Do you think about the worst possible scenario that your doctor could be calling you about? Do you think about how this next business won’t work out again and you’ll surely become homeless?
My friend, you have an undisciplined imagination and by thinking about these negative outcomes you’re actually attracting like events into your life experience!
Disciplining our imagination means we spend time purposely daydreaming about what we want to have happen, who we want to be, where we want to go. This process not only secretes happy hormones from our Hypothalamus creating ease in the body, but it also causes like events to come into our experience.
For me, I visualized being fit, strong, healthy, lean and happy!
“Fake it until you make it” is the next key. Haha! Just kidding.
That would be incongruent and being incongruent worsens our pain!
Think about the world’s most impactful thought leaders.

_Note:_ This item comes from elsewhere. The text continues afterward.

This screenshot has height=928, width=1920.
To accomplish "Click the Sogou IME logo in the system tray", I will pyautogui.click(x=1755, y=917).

What do you admire about them? What habits and behaviors do they consistently do that have led them to success? What belief systems do they have that fuel their passion?

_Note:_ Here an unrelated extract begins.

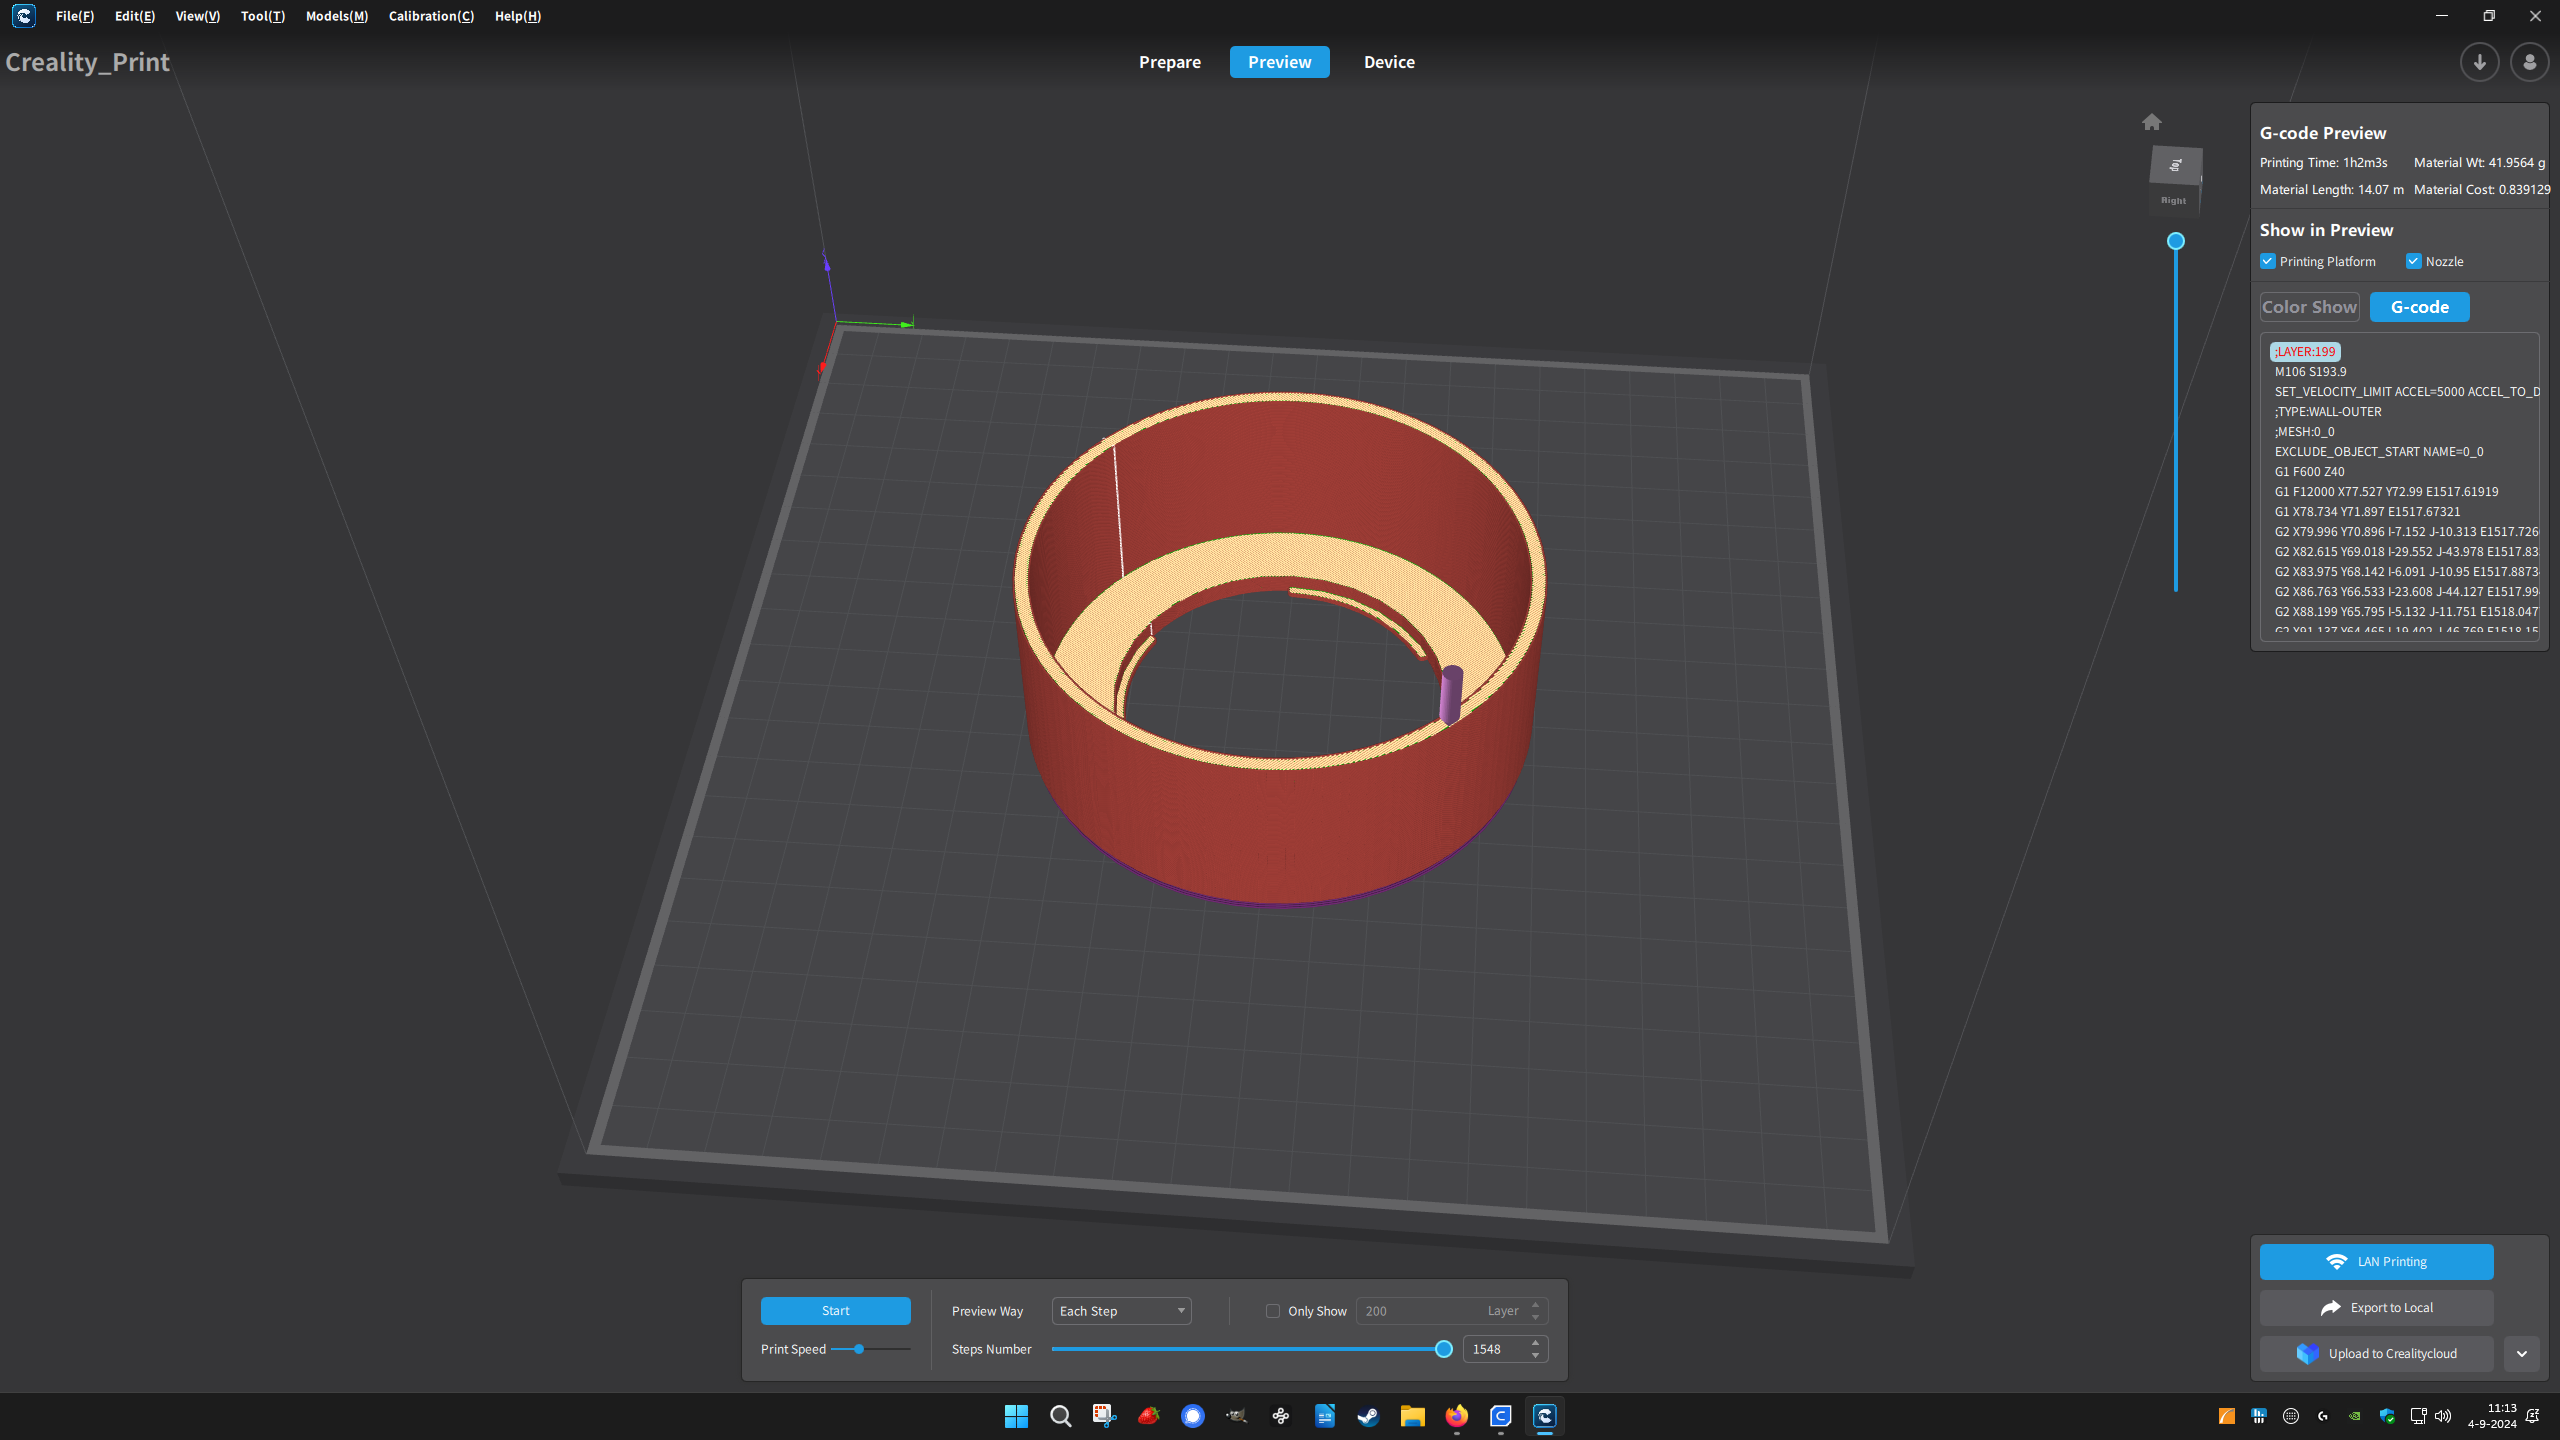Click the Home/reset view icon
This screenshot has width=2560, height=1440.
2152,121
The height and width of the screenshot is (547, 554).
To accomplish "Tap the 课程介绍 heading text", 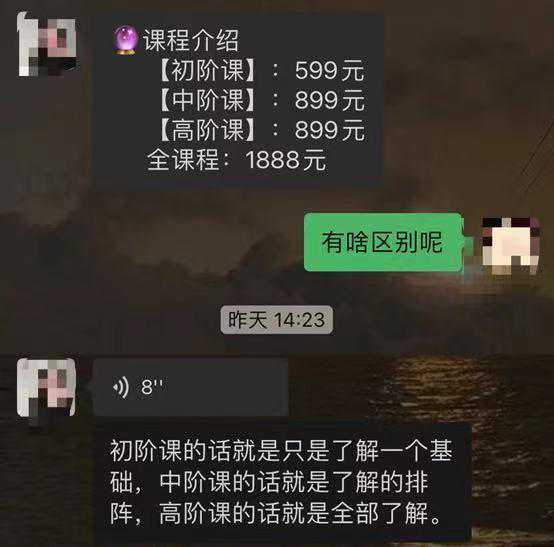I will 191,40.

Role modeling is a way to enhance your belief in yourself. “If she can do it, I can do it!”
When selecting a role model don’t worry about the entire person. For instance, you may really admire what Oprah Winfrey has been able to do professionally and philanthropically, however, you probably don’t want to model her relationship with food.
Little known fact: I called our Chief of Sales, John Oliver, and modeled his belief in himself after his career-ending back injury. I shared with him, “I keep telling myself, ‘John would just keep trying,’ whenever I flare up after a workout.” And he agreed – he did keep trying and he is athletic again.
John was my role model in fitness to become my athletic self again.
Jumping off a cliff with a parachute you haven’t checked – that’s an uneducated risk. Jumping off a cliff with a skilled skydiver that triple checks her tools before each client – that’s an educated risk.
What you’ve just done here by going through steps one through five is educated yourself about how the mind changes.
You’re aware of what you need to do, how to do it and what bumps will most likely appear as you venture off towards your ideal self. Knowing this will allow you to stop, assess and maneuver without total derailment.
When a negative thought or flare-up happens, you can sit back and say, “Ok – was I thinking constructively? Could I have modified my behavior differently? What can I do better next time?” And then go again.
Lifting weights with the surrounding muscle groups of my injury were the biggest risk. How much should I push? In my gut, do I think that exercise is worth it?
It took over a year to take these risks to go from hardly working out, to working out moderately, to working out intermittently, to now working out six days a week.
While I was in pain, I wasn’t grateful for it. It hurt!
I was grateful for the hours upon hours I sat on the couch watching Ellen with my dogs. Yes, they watched too. I took videos of them watching animals on some of the episodes!
Since observing how misaligned and incongruent my old unconscious thoughts were with my conscious thoughts and proactive growth here at Growth-U, I have so much appreciation for the clues our body gives us about our mindset.
If I didn’t have an injury and pain to heal, my life may have been just fine. Or it may have become more and more of what my unconscious thoughts and behaviors were creating.
I’ll tell you this much, creating my life through disciplined imagination is a lot more fun than my default of living in the past, looking for people to blame and wondering what I could have done differently.